April/May priorities: (Richard) See them all in Confluence.
GR releases (Heather) Note that improvement in the v13r11 series have already been propagated to v14rX. We apparently need some features from the latest astro but not all. (Toby) has already made a suitable branch tag. It includes code to intercept ill-formed quaternions and throw an exception, but disables the Swig module.
(Heather) has made a Confluence page to keep track of requests to upgrade packages for one or another of the GR branches. If you have such a request, add a comment to the page mentioning packages to be upgraded, tags for the packages, the branch (e.g. L1, Big Run, main development branch), and a reason for the request. Some day it would be nice to have something spiffier which will scale better, but this should reduce confusion considerably.
Pass 6 reprocessing (Richard) Tom pushed the button and.. (Tom) out of 1000 jobs, 340 crashed. This appears to be due to the nature of these particular jobs and in particular their impact on xrootd. Each one needs to read 100 merit files, 100 digi and 100 recon. (Richard) These jobs were reading the data directly from xrootd. One tactic used in the past which could be tried here would be to write them to local disk.
(Tom) The list of file paths is passed to the program as the value of an environment variable. Somewhere around 100 files this gets to be too long. Could change the implementation to write the list to a file rather than setting an environment variable.
Science Tools : (Eric W.) mentioned the following which concern releases he makes of Science Tools for distribution by GSSC:
Seth then went through the Science Tools Update for May 6th.
Data handling: (Dan) On Friday we reviewed how the newest version of the Pipeline II software was performing in DEV and TEST and decided that it was stable and performant enough to warrant moving it to PROD. Version 1.1.1 of the Pipeline software was installed into PROD Friday afternoon. The release included major performance enhancements in the stored procedures which handle process state-transitions and dependency evaluation. I have since been monitoring Oracle and accepting some of its recommendations to alter query execution plans to be more efficient. [thanks to Dan for this report]
Documentation: (Chuck) The next newsletter is underway as well as continuing work on How-to-fix. There are recent additions in the critical Applications section for FASTCopy incoming and FASTCopy outgoing. Tony Johnson is making a list.. (Richard) The goal is to monitor systems and detect incipient problems before melt-down. For example, we'll start pinging collaborator sites so we have early warning of network failures.
Skimmer (David C.) is investigating a problem Tom reported. It may require some consultation with ROOT experts.
New RM, SCons (Emmanuel) has been working on Mac SCons builds of Science Tools. He ran into one problem with an undefined environment variable which he was able to work around, but now there is a problem loading a library. (Eric W.) has successfully built Science Tools for GSSC for Mac, bot Intel and PowerPC hardware, and remembers encountering (and overcoming) problems similar to what Emmanuel describes.

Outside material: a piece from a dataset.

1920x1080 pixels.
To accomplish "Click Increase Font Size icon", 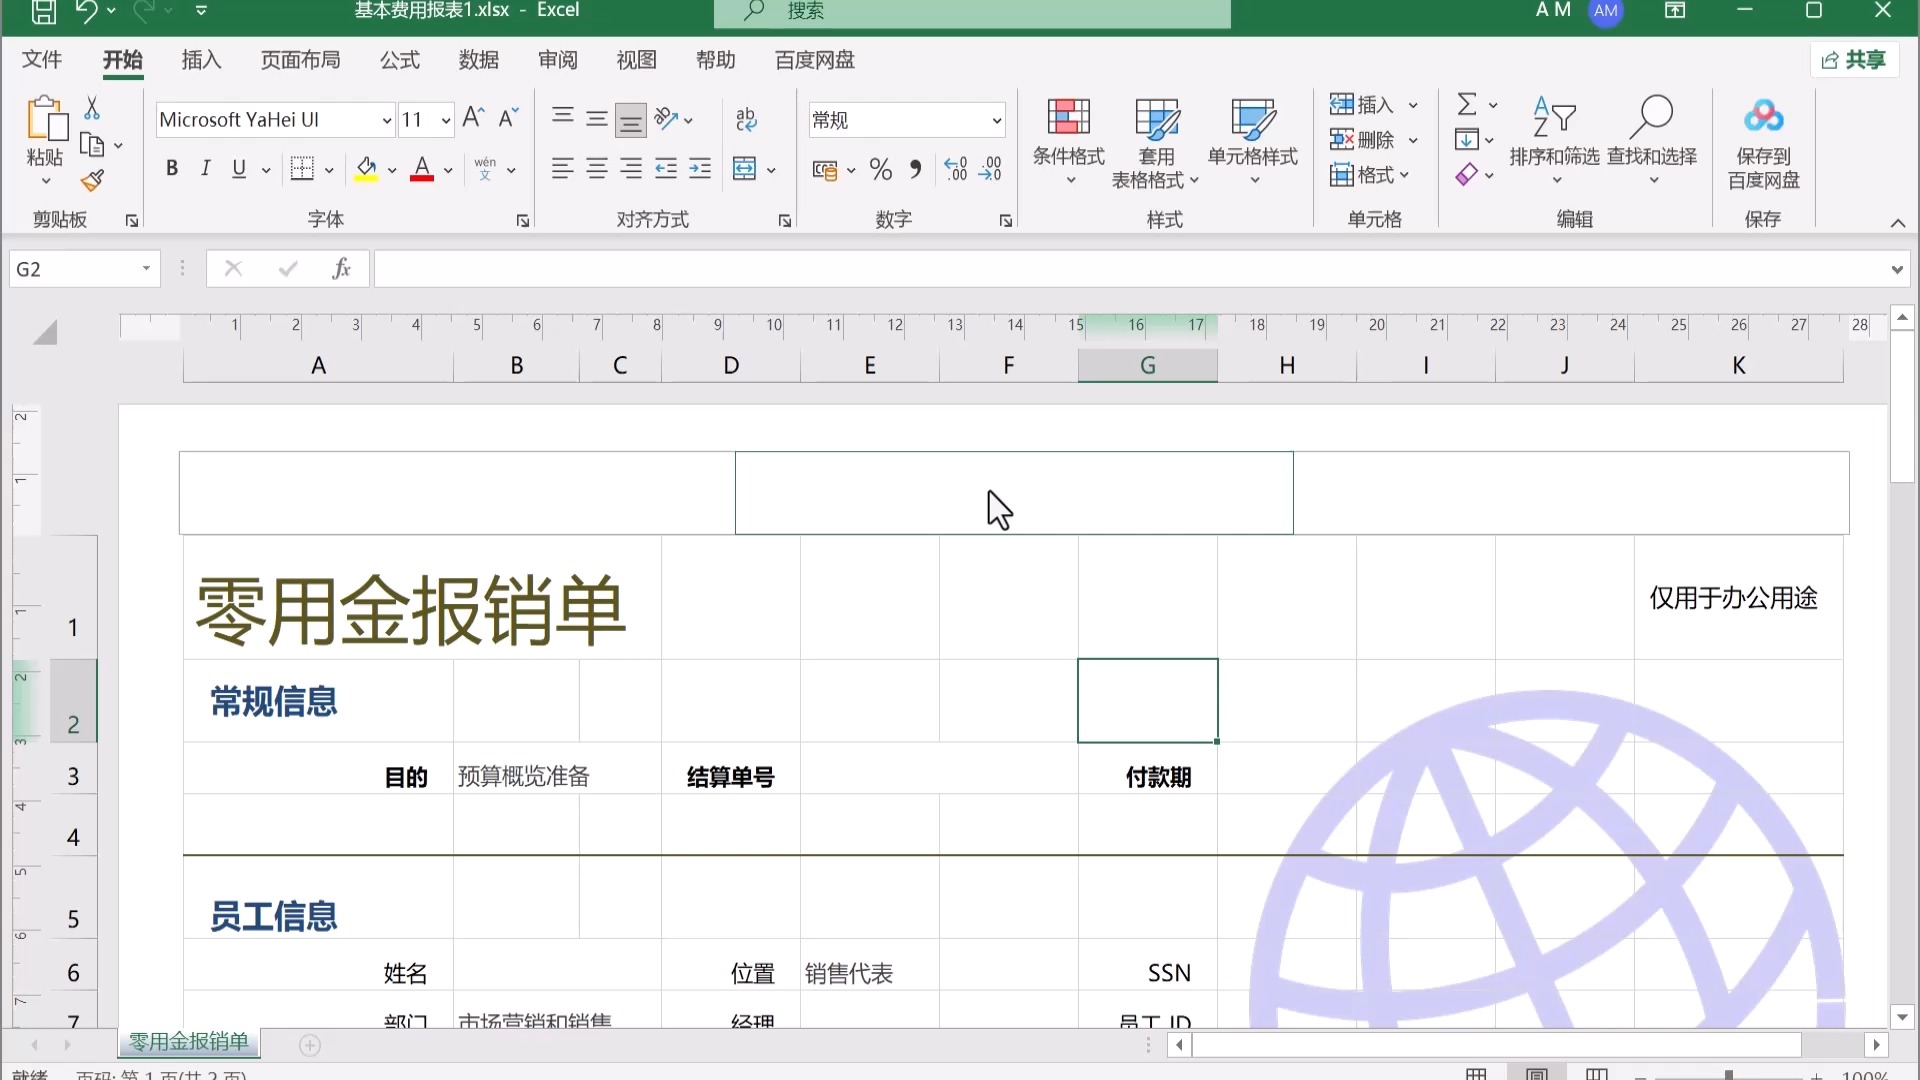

They will will be in touch.
(Navid) The new RM builds on Windows are now working. There are still some unit test failures but they also show up on Linux. He has managed to avoid hangs due to a dialog window popping up in batch jobs but the new behavior is far from ideal: the job fails with no output in the log file, hence no way to know what went wrong. His next item of business is to bring up the new version of SCons which has some desirable features.

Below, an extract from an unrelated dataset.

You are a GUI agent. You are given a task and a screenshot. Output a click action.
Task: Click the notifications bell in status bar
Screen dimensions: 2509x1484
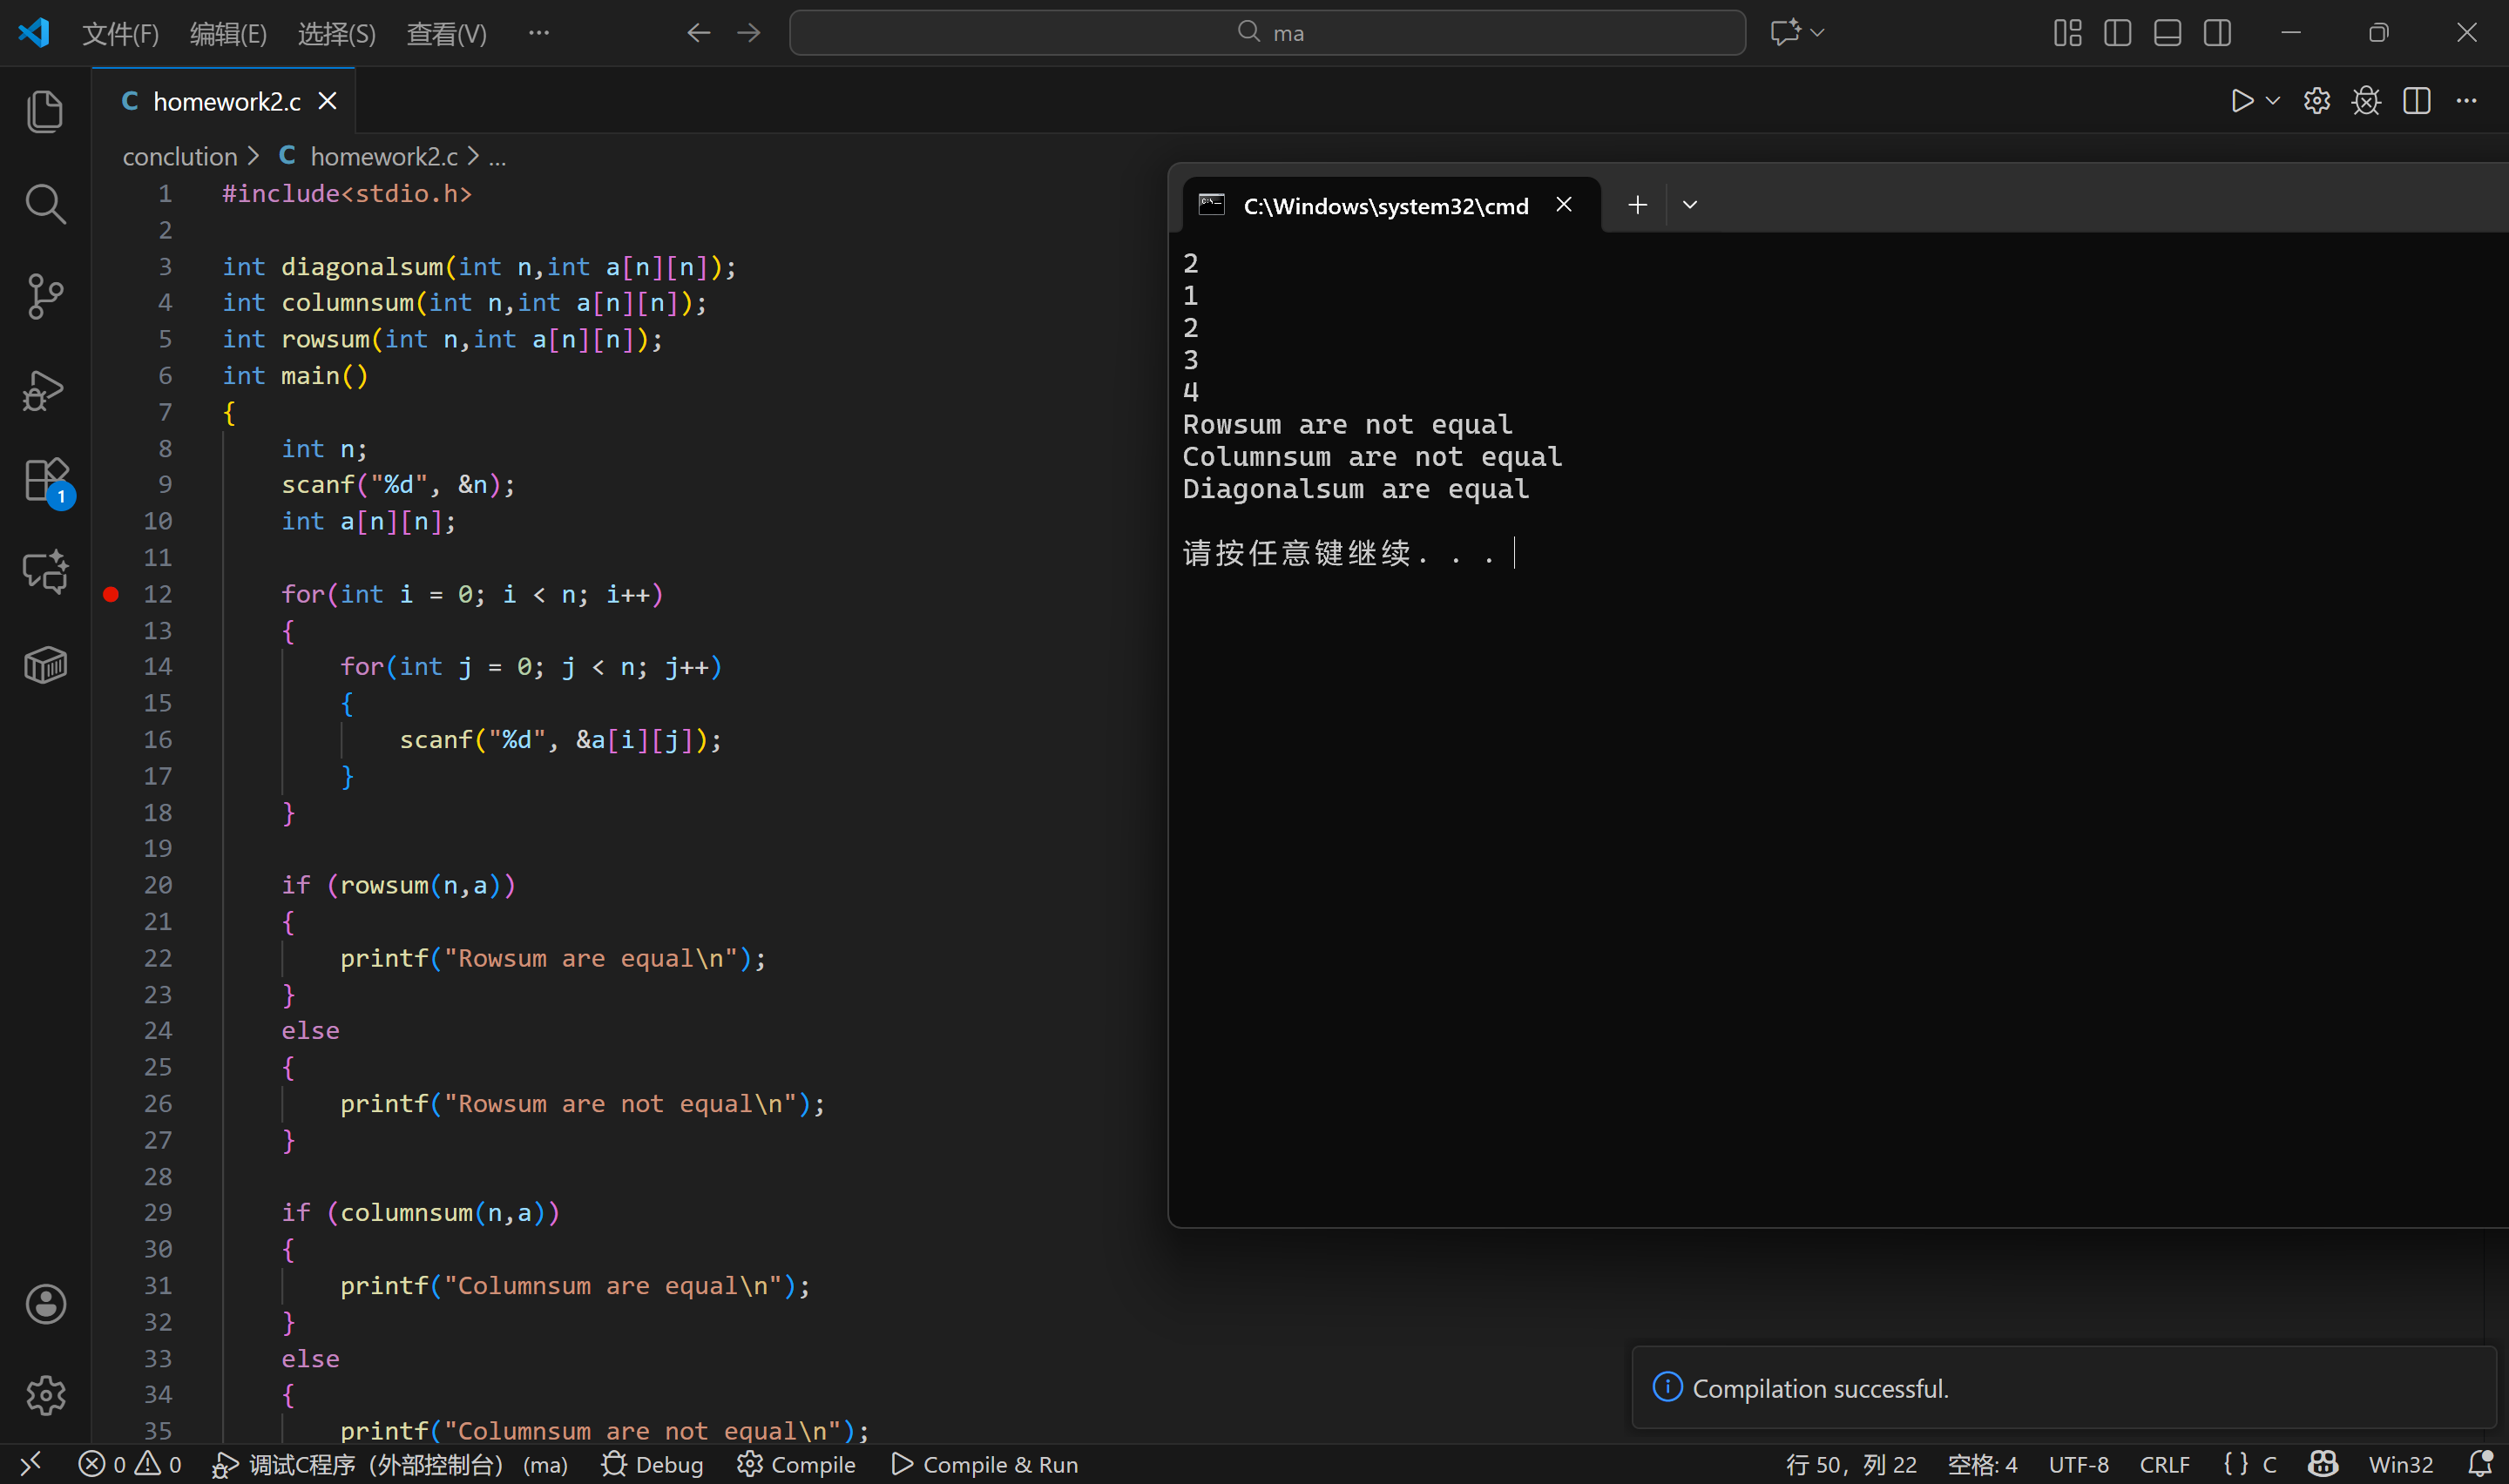coord(2479,1464)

gcc feature (Toby) A use of the string "bitor" as the name of an iterator caused the gcc compile to go haywire. Apparently "bitor" (and several other strings, like "or", "and", "bitand", etc.) are defined in the file iso646.h. [According to the Wikipedia entry it isn't even necessary to include the file; these strings are already keywords in ISO C++. ed.]

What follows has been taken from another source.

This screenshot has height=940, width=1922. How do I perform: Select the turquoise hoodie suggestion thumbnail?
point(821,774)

Studio oddity (Richard) was disconcerted during a debugging session when the file displayed did not match the code he was stepping through. The actual class was FileSpectrum, but the file displayed was for another class, Filespectrum [or do I have that backwards?]. Presumably Studio is using standard services, insensitive to case, to find the file and is finding the wrong file first. (Heather) Could we disambiguate with namespaces? (Jim) Other constraints prevent this. However, one of these classes is obsolete; we could just eliminate it altogether.